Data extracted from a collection
-------------------------
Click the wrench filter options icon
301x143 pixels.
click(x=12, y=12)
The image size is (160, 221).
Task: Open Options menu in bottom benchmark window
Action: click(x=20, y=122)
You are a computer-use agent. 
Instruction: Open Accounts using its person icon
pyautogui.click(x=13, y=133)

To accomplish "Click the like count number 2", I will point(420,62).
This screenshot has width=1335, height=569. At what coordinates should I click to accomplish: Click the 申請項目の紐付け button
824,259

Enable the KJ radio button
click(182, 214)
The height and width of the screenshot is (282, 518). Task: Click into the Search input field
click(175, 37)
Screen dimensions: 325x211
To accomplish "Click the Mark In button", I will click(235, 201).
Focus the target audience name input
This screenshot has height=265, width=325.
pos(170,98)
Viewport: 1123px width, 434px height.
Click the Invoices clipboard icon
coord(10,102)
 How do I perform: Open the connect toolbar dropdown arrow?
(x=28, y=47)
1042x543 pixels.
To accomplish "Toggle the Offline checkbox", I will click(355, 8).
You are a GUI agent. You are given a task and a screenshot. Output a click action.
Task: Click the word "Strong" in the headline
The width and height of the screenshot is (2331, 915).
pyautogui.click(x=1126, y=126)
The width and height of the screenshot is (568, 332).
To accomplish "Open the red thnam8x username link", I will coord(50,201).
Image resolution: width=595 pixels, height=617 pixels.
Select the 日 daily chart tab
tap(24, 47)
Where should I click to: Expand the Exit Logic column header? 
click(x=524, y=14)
-------------------------
Work required — Whichever lines of the records above hold the word "agent" should all be copied out.

Exercise solution —
You are a computer-use agent. 
You are a GUI agent. You are given a task and a screenshot. Output a click action.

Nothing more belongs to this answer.